§ TASK STATEMENT: Present an exact copy of each line below.

··· MATERIAL SHOWN

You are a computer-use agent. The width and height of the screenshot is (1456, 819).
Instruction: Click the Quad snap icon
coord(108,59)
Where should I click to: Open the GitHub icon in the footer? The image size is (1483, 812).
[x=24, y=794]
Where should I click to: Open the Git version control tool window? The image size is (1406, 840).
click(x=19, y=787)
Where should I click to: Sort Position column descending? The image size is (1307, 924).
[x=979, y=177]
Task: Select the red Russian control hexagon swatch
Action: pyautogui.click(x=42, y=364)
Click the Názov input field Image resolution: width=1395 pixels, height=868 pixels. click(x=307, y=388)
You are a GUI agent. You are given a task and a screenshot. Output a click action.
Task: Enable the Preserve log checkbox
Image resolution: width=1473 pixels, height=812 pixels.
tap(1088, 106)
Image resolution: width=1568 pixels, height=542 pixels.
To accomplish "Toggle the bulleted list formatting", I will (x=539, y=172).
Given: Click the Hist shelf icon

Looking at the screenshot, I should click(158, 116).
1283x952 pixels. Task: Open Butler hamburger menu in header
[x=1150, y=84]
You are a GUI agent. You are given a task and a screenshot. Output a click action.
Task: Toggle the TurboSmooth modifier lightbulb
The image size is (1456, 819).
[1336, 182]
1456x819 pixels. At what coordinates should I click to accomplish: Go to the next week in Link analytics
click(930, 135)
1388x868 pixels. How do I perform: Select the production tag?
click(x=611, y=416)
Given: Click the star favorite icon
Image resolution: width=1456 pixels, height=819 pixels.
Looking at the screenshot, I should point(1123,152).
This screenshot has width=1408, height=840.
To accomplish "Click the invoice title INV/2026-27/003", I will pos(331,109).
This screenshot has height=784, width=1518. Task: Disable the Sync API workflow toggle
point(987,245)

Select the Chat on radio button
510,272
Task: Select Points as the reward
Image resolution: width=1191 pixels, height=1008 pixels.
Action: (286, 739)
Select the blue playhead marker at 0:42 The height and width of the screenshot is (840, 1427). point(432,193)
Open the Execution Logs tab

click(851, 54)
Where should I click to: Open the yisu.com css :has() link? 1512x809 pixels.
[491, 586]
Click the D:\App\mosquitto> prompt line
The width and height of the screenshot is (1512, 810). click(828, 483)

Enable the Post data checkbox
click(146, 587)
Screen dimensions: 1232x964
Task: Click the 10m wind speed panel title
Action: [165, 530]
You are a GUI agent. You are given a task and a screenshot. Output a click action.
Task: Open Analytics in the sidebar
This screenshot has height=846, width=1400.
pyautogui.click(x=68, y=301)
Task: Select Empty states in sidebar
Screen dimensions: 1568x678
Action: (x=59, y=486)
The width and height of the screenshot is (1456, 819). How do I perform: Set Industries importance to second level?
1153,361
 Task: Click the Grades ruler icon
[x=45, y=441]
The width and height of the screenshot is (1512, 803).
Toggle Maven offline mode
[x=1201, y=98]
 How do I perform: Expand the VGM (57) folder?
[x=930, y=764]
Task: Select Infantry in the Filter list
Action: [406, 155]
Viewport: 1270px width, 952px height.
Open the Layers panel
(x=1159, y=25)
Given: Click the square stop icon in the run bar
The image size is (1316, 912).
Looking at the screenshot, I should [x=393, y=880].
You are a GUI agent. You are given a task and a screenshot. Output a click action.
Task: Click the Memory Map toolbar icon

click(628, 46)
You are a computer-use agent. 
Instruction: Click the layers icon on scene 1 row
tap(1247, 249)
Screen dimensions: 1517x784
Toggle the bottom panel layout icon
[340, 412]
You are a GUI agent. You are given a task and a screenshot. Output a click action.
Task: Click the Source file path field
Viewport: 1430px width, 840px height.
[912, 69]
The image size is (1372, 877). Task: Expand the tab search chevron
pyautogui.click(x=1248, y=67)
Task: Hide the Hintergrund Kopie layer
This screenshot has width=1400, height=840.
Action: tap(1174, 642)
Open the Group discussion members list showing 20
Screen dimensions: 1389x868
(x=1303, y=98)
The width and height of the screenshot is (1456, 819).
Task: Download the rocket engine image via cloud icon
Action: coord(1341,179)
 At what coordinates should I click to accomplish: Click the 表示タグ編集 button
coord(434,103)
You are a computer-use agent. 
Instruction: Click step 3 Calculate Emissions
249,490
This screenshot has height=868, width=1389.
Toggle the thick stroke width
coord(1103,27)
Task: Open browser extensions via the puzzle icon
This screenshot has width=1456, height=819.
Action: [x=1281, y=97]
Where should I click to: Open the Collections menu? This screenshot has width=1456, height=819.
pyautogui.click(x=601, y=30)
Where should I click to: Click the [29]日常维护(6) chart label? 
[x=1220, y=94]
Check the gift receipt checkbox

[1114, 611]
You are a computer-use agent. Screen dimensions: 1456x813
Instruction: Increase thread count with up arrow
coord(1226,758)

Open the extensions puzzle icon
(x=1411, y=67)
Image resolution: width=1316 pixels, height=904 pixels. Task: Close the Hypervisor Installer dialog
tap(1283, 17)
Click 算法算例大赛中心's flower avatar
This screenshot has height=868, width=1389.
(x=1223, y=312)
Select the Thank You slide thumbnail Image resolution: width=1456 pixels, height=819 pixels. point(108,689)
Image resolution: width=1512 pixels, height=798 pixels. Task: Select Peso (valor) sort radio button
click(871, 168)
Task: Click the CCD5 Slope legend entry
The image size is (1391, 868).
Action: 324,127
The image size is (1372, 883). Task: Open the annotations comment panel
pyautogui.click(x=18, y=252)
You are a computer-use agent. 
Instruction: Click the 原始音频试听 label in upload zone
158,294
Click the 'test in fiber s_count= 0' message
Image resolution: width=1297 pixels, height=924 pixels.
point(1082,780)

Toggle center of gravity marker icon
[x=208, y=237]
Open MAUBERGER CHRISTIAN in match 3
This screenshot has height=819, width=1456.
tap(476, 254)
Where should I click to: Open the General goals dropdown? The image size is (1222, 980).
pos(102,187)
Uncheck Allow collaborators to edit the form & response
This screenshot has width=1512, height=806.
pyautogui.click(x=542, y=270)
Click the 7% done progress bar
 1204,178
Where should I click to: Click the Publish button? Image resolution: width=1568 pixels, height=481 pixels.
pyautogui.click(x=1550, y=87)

······

§ TASK OUTPUT:
You are a computer-use agent. The width and height of the screenshot is (1456, 819).
Instruction: Click the Quad snap icon
coord(108,59)
Where should I click to: Open the GitHub icon in the footer? The image size is (1483, 812).
[x=24, y=794]
Where should I click to: Open the Git version control tool window? The image size is (1406, 840).
click(x=19, y=787)
Where should I click to: Sort Position column descending? The image size is (1307, 924).
[x=979, y=177]
Task: Select the red Russian control hexagon swatch
Action: pyautogui.click(x=42, y=364)
Click the Názov input field Image resolution: width=1395 pixels, height=868 pixels. click(x=307, y=388)
You are a GUI agent. You are given a task and a screenshot. Output a click action.
Task: Enable the Preserve log checkbox
Image resolution: width=1473 pixels, height=812 pixels.
tap(1088, 106)
Image resolution: width=1568 pixels, height=542 pixels.
To accomplish "Toggle the bulleted list formatting", I will (x=539, y=172).
Given: Click the Hist shelf icon

Looking at the screenshot, I should click(158, 116).
1283x952 pixels. Task: Open Butler hamburger menu in header
[x=1150, y=84]
You are a GUI agent. You are given a task and a screenshot. Output a click action.
Task: Toggle the TurboSmooth modifier lightbulb
The image size is (1456, 819).
[1336, 182]
1456x819 pixels. At what coordinates should I click to accomplish: Go to the next week in Link analytics
click(930, 135)
1388x868 pixels. How do I perform: Select the production tag?
click(x=611, y=416)
Given: Click the star favorite icon
Image resolution: width=1456 pixels, height=819 pixels.
Looking at the screenshot, I should point(1123,152).
This screenshot has width=1408, height=840.
To accomplish "Click the invoice title INV/2026-27/003", I will pos(331,109).
This screenshot has height=784, width=1518. Task: Disable the Sync API workflow toggle
point(987,245)

Select the Chat on radio button
510,272
Task: Select Points as the reward
Image resolution: width=1191 pixels, height=1008 pixels.
Action: (286, 739)
Select the blue playhead marker at 0:42 The height and width of the screenshot is (840, 1427). point(432,193)
Open the Execution Logs tab

click(851, 54)
Where should I click to: Open the yisu.com css :has() link? 1512x809 pixels.
[491, 586]
Click the D:\App\mosquitto> prompt line
The width and height of the screenshot is (1512, 810). click(828, 483)

Enable the Post data checkbox
click(146, 587)
Screen dimensions: 1232x964
Task: Click the 10m wind speed panel title
Action: [165, 530]
You are a GUI agent. You are given a task and a screenshot. Output a click action.
Task: Open Analytics in the sidebar
This screenshot has height=846, width=1400.
pyautogui.click(x=68, y=301)
Task: Select Empty states in sidebar
Screen dimensions: 1568x678
Action: (x=59, y=486)
The width and height of the screenshot is (1456, 819). How do I perform: Set Industries importance to second level?
1153,361
 Task: Click the Grades ruler icon
[x=45, y=441]
The width and height of the screenshot is (1512, 803).
Toggle Maven offline mode
[x=1201, y=98]
 How do I perform: Expand the VGM (57) folder?
[x=930, y=764]
Task: Select Infantry in the Filter list
Action: [406, 155]
Viewport: 1270px width, 952px height.
Open the Layers panel
(x=1159, y=25)
Given: Click the square stop icon in the run bar
The image size is (1316, 912).
Looking at the screenshot, I should [x=393, y=880].
You are a GUI agent. You are given a task and a screenshot. Output a click action.
Task: Click the Memory Map toolbar icon

click(628, 46)
You are a computer-use agent. 
Instruction: Click the layers icon on scene 1 row
tap(1247, 249)
Screen dimensions: 1517x784
Toggle the bottom panel layout icon
[340, 412]
You are a GUI agent. You are given a task and a screenshot. Output a click action.
Task: Click the Source file path field
Viewport: 1430px width, 840px height.
[912, 69]
The image size is (1372, 877). Task: Expand the tab search chevron
pyautogui.click(x=1248, y=67)
Task: Hide the Hintergrund Kopie layer
This screenshot has width=1400, height=840.
Action: tap(1174, 642)
Open the Group discussion members list showing 20
Screen dimensions: 1389x868
(x=1303, y=98)
The width and height of the screenshot is (1456, 819).
Task: Download the rocket engine image via cloud icon
Action: coord(1341,179)
 At what coordinates should I click to accomplish: Click the 表示タグ編集 button
coord(434,103)
You are a computer-use agent. 
Instruction: Click step 3 Calculate Emissions
249,490
This screenshot has height=868, width=1389.
Toggle the thick stroke width
coord(1103,27)
Task: Open browser extensions via the puzzle icon
This screenshot has width=1456, height=819.
Action: [x=1281, y=97]
Where should I click to: Open the Collections menu? This screenshot has width=1456, height=819.
pyautogui.click(x=601, y=30)
Where should I click to: Click the [29]日常维护(6) chart label? 
[x=1220, y=94]
Check the gift receipt checkbox

[1114, 611]
You are a computer-use agent. Screen dimensions: 1456x813
Instruction: Increase thread count with up arrow
coord(1226,758)

Open the extensions puzzle icon
(x=1411, y=67)
Image resolution: width=1316 pixels, height=904 pixels. Task: Close the Hypervisor Installer dialog
tap(1283, 17)
Click 算法算例大赛中心's flower avatar
This screenshot has height=868, width=1389.
(x=1223, y=312)
Select the Thank You slide thumbnail Image resolution: width=1456 pixels, height=819 pixels. point(108,689)
Image resolution: width=1512 pixels, height=798 pixels. Task: Select Peso (valor) sort radio button
click(871, 168)
Task: Click the CCD5 Slope legend entry
The image size is (1391, 868).
Action: 324,127
The image size is (1372, 883). Task: Open the annotations comment panel
pyautogui.click(x=18, y=252)
You are a computer-use agent. 
Instruction: Click the 原始音频试听 label in upload zone
158,294
Click the 'test in fiber s_count= 0' message
Image resolution: width=1297 pixels, height=924 pixels.
point(1082,780)

Toggle center of gravity marker icon
[x=208, y=237]
Open MAUBERGER CHRISTIAN in match 3
This screenshot has height=819, width=1456.
tap(476, 254)
Where should I click to: Open the General goals dropdown? The image size is (1222, 980).
pos(102,187)
Uncheck Allow collaborators to edit the form & response
This screenshot has width=1512, height=806.
pyautogui.click(x=542, y=270)
Click the 7% done progress bar
 1204,178
Where should I click to: Click the Publish button? Image resolution: width=1568 pixels, height=481 pixels.
pyautogui.click(x=1550, y=87)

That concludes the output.